EBUS-TBNA vs Mediastinoscopia: Resultado (Semelhantes (gabarito)); Vantagens da EBUS (Menos invasiva, Ambulatorial, Menor morbidade e custo, Acessa estações que a mediastino não alcança); Não depende (Tipo histológico, Terapia neoadjuvante)
Alternativa A — ❌ Incorreta
Afirma que os resultados da EBUS-TBNA são melhores que os da mediastinoscopia. Embora a EBUS-TBNA tenha vantagens em termos de invasividade, custo e acesso a determinadas estações linfonodais, a acurácia diagnóstica é equivalente, não superior. A literatura não demonstra superioridade da EBUS-TBNA sobre a mediastinoscopia em termos de sensibilidade ou especificidade para o estadiamento mediastinal.
Alternativa B — ❌ Incorreta
Afirma que os resultados da EBUS-TBNA são piores que os da mediastinoscopia. Essa afirmação contraria a evidência atual. A mediastinoscopia foi historicamente considerada o padrão-ouro, mas estudos comparativos, como o ASTER, mostraram que a EBUS-TBNA tem acurácia equivalente, não inferior.
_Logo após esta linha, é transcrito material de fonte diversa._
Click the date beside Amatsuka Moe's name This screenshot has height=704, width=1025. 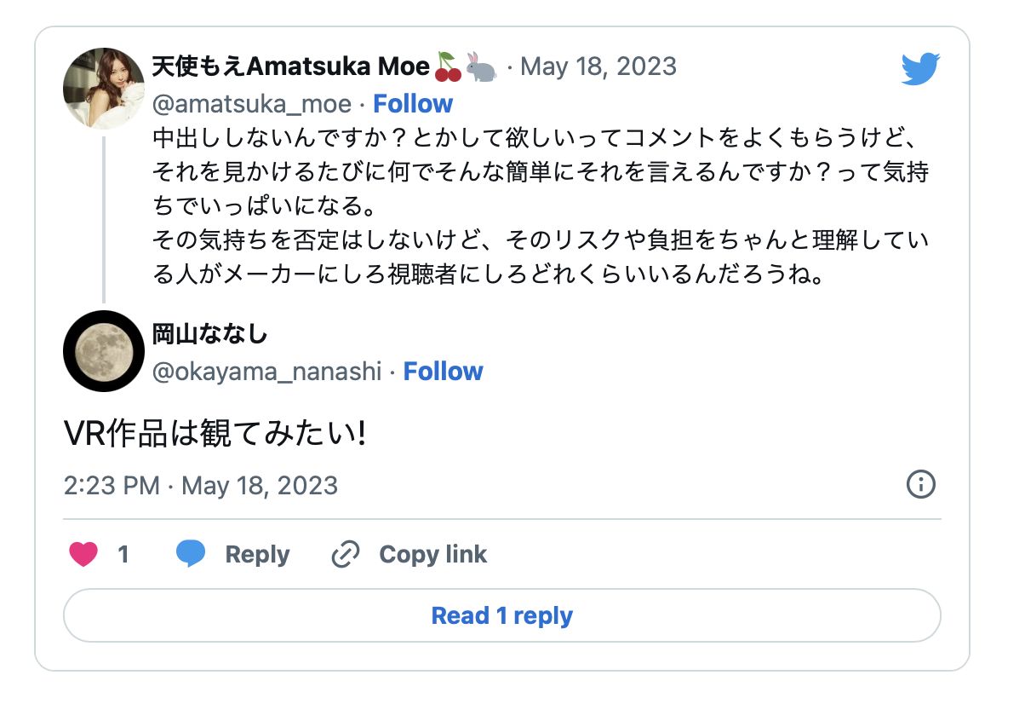tap(598, 66)
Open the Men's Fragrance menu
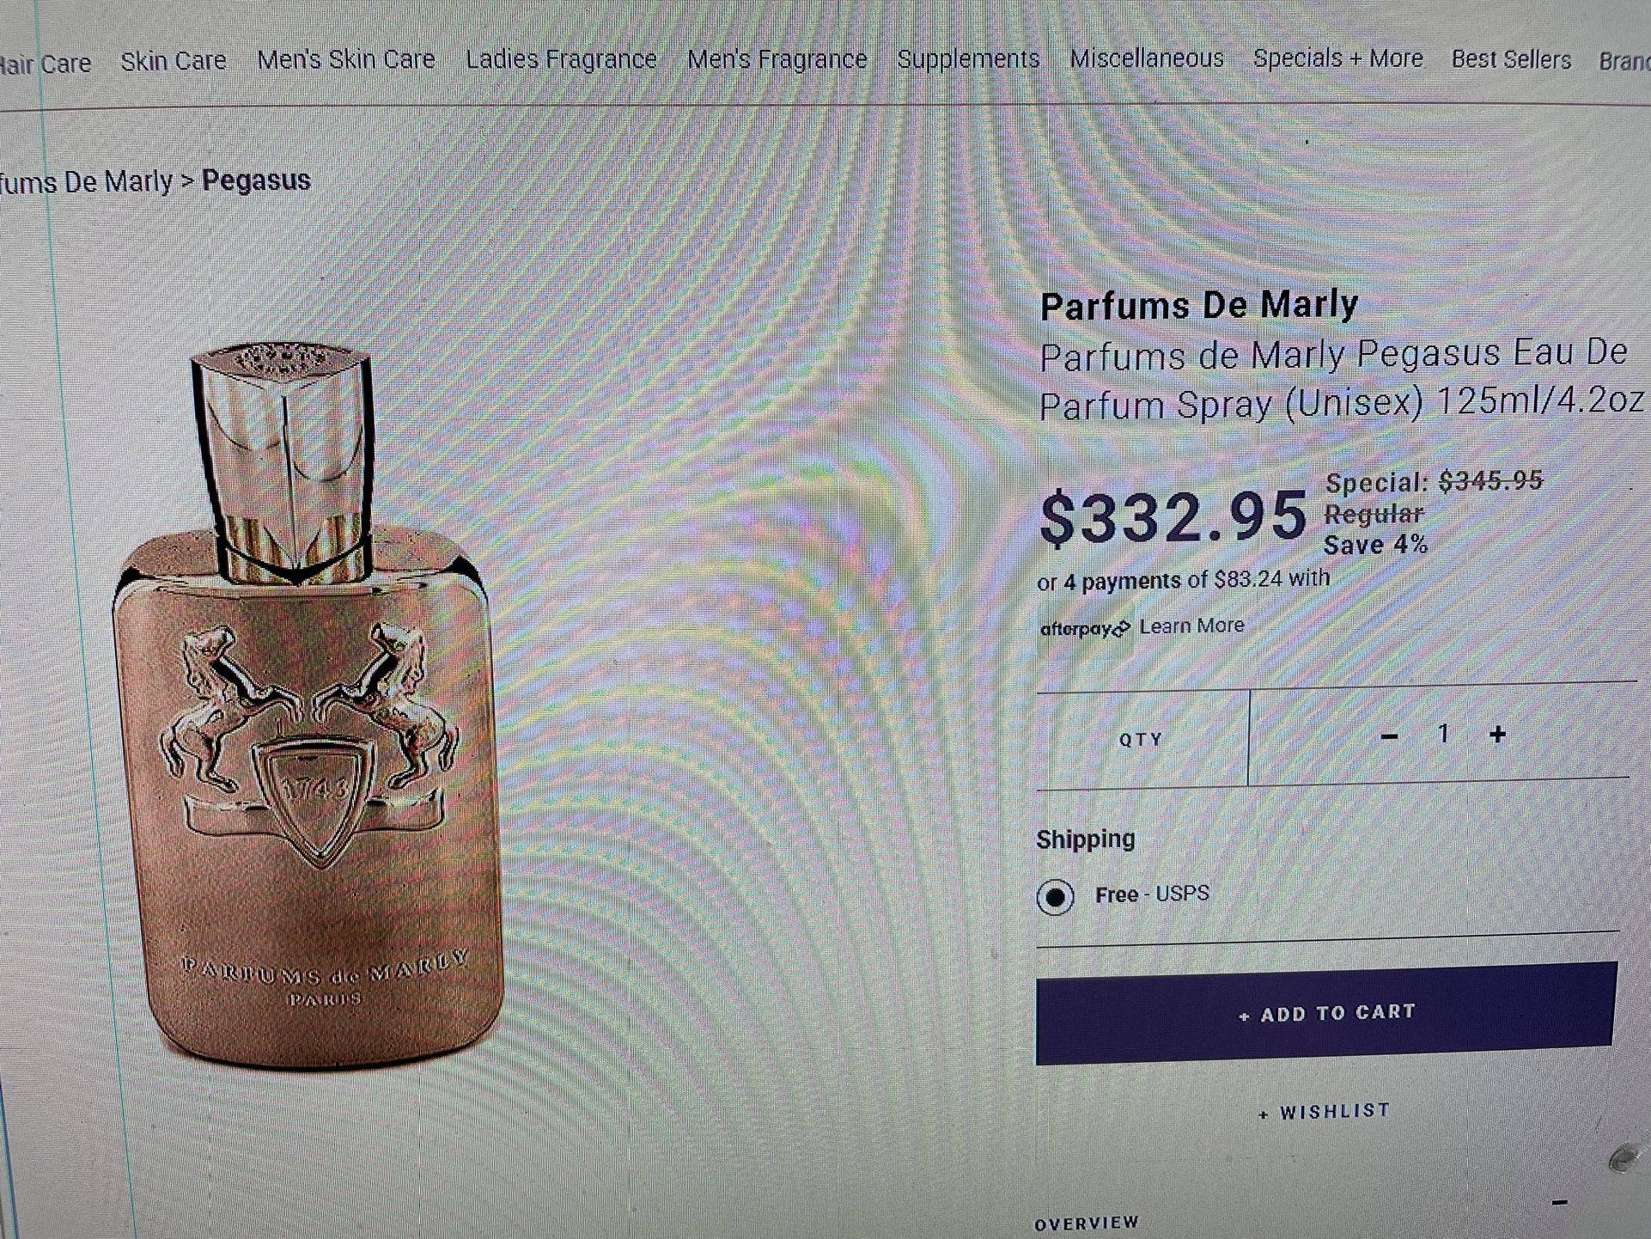The height and width of the screenshot is (1239, 1651). tap(777, 59)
A ideia de que a técnica endoscópica seria pior é um equívoco que a banca explora.
Alternativa C — ✅ Correta ⟵ GABARITO
Afirma que os resultados são semelhantes. Esta é a alternativa correta. A EBUS-TBNA e a mediastinoscopia apresentam acurácia diagnóstica equivalente no estadiamento do câncer de pulmão com possível comprometimento linfonodal. Essa equivalência é a base para a recomendação da EBUS-TBNA como método inicial de estadiamento mediastinal, por ser menos invasiva e igualmente eficaz.
Alternativa D — ❌ Incorreta
Afirma que os resultados dependem do tipo histológico do tumor. A acurácia da EBUS-TBNA é consistente entre os diferentes tipos histológicos de câncer de pulmão (não pequenas células, pequenas células, etc.). Embora a histologia possa influenciar a probabilidade pré-teste de envolvimento linfonodal, não há evidência de que a técnica tenha desempenho diferente conforme o tipo histológico. A equivalência com a mediastinoscopia se mantém independentemente da histologia.
Alternativa E — ❌ Incorreta
Afirma que os resultados dependem da realização de terapia neoadjuvante. A terapia neoadjuvante (quimioterapia ou radioterapia) pode alterar a morfologia dos linfonodos (fibrose, necrose), mas os estudos não demonstram que isso afete de forma diferencial a acurácia da EBUS-TBNA em comparação com a mediastinoscopia. A equivalência entre as técnicas é mantida, e a escolha do método não é determinada pela realização de neoadjuvância.
NÃO CAIA NESSA!
A banca explora a intuição de que a técnica mais moderna (EBUS-TBNA) seria superior, ou que o padrão-ouro histórico (mediastinoscopia) seria melhor. A evidência mostra equivalência — e é essa a resposta. Fique atento: quando a questão compara duas técnicas consagradas, a resposta costuma ser "semelhantes", a menos que haja evidência clara de superioridade de uma delas.
PEGA ESSA DICA!
Para questões de estadiamento do câncer de pulmão, lembre-se: a EBUS-TBNA é a técnica de escolha inicial para amostragem mediastinal, com acurácia equivalente à mediastinoscopia, porém menos invasiva. A mediastinoscopia fica reservada para casos de EBUS não diagnóstica ou indisponível. Essa hierarquia é cobrada com frequência em provas de oncologia e cirurgia torácica.